Avoidance of penalties and fines should be a major incentive for organizations to implement a compliance program. Should an organization be found guilty of non-compliance, the penalties can be severe, and the financial implications due to loss of business can be profound.
Although a “one size fits all” compliance program does not exist, many industries have accepted seven basic compliance elements that can be tailored to fit the needs and financial realities of any given organization. Effective compliance programs begin with a formal commitment by the organization to these basic elements. The seven basic compliance program elements are:
-
Standards and Procedures
-
Compliance Oversight
-
Education and Training
-
Monitoring and Auditing
-
Reporting, Investigation, Background Checks
-
Enforcement and Discipline
-
Response and Prevention
Once a program has been established, the program information and relevant regulatory materials should be distributed, read, and attested to carefully by all employees of an organization, as they make up the backbone of a good compliance program.

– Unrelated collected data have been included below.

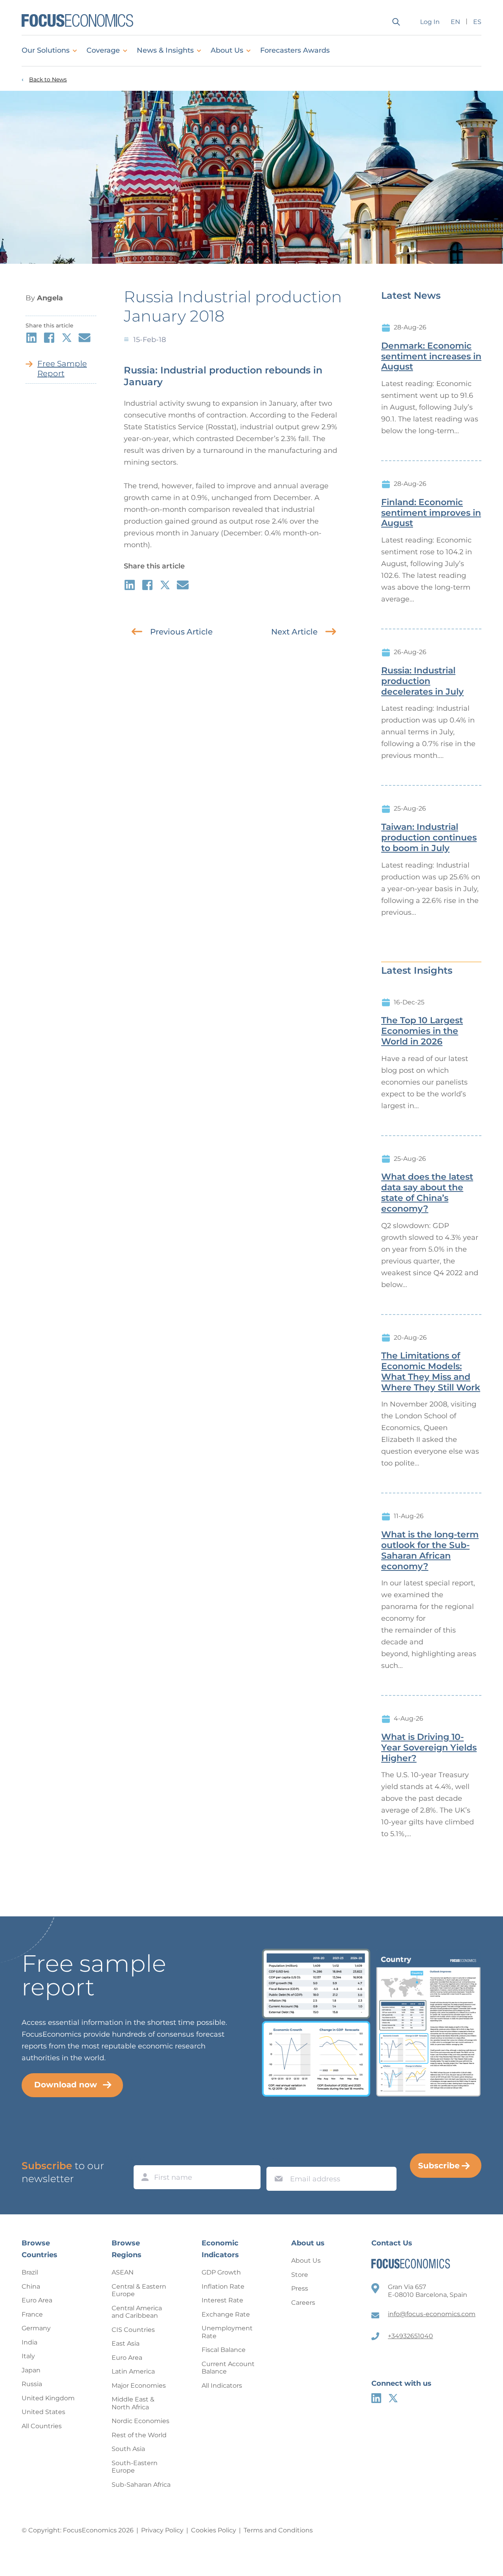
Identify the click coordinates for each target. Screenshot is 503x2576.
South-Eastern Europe (135, 2467)
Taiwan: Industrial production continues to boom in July (429, 837)
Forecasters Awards (295, 50)
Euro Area (37, 2300)
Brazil (30, 2272)
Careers (303, 2302)
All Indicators (222, 2385)
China (31, 2286)
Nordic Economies (140, 2421)
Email (276, 2159)
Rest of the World (139, 2435)
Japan (31, 2370)
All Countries (42, 2426)
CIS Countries (133, 2329)
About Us (227, 50)
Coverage (103, 50)
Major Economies (139, 2385)
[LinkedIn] (376, 2398)
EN (455, 22)
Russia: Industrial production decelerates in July (422, 681)
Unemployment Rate (227, 2332)
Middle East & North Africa (133, 2403)
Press (299, 2288)
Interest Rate (222, 2300)
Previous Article (181, 631)
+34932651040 (410, 2336)
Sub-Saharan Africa (141, 2484)
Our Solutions (46, 50)
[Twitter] (393, 2398)
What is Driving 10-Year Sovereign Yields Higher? (429, 1747)
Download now (65, 2084)
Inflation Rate (223, 2286)
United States (43, 2412)
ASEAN (123, 2272)
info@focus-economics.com (431, 2314)
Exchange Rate (226, 2314)
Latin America (133, 2371)
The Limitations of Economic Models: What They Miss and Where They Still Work (430, 1371)
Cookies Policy (213, 2530)
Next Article (294, 631)
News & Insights (165, 50)
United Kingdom (48, 2398)
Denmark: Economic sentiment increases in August (431, 356)
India (29, 2342)
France (32, 2314)
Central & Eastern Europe (139, 2290)
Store (299, 2274)
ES (477, 22)
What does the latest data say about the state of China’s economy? (427, 1193)
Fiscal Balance (224, 2350)
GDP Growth (221, 2272)
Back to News (48, 79)
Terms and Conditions (278, 2530)
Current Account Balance (228, 2368)
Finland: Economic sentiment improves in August (431, 513)
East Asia (126, 2343)
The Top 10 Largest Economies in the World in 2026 (422, 1031)
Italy (28, 2356)
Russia (32, 2384)
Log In (430, 22)
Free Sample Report (62, 368)
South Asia (128, 2449)
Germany (36, 2328)
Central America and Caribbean (137, 2312)
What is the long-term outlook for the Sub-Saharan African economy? (430, 1550)
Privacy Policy (162, 2530)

Additional Compliance Program Benefits:
-
Demonstrates to employees and the community the organization’s commitment to good corporate conduct
-
Identifies and prevents criminal and unethical conduct
-
Creates a centralized source of information on industry regulations
-
Develops a methodology that encourages employees to report potential problems
-
Develops procedures that allow the prompt, thorough investigation of alleged misconduct
-
Initiates immediate and appropriate corrective action
-
Reduces the organization’s exposure to enforcement sanctions
-
Prevents false or inaccurate financial statements from being generated and published
-
Fulfills the fundamental mission of the organization through ethical business conduct and business efficiency
-
Demonstrates to employees and the community the organization’s strong commitment to honest and responsible conduct
-
Provides a more accurate view of employee and supplier behavior related to fraud and abuse
-
Improves overall communication between and within departments
-
Identifies and prevents inappropriate and unethical conduct
-
Improves financial performance
-
Encourages employees to report potential fraud
-
Allows for thorough investigations of suspected inappropriate actions
-
Provides an “early warning” system for identifying problems
-
Minimizes an organization’s exposure to various criminal damages and penalties
-
Minimizes an organization’s exposure to qui tam or whistleblower suits or other actions of frustrated or disgruntled employees.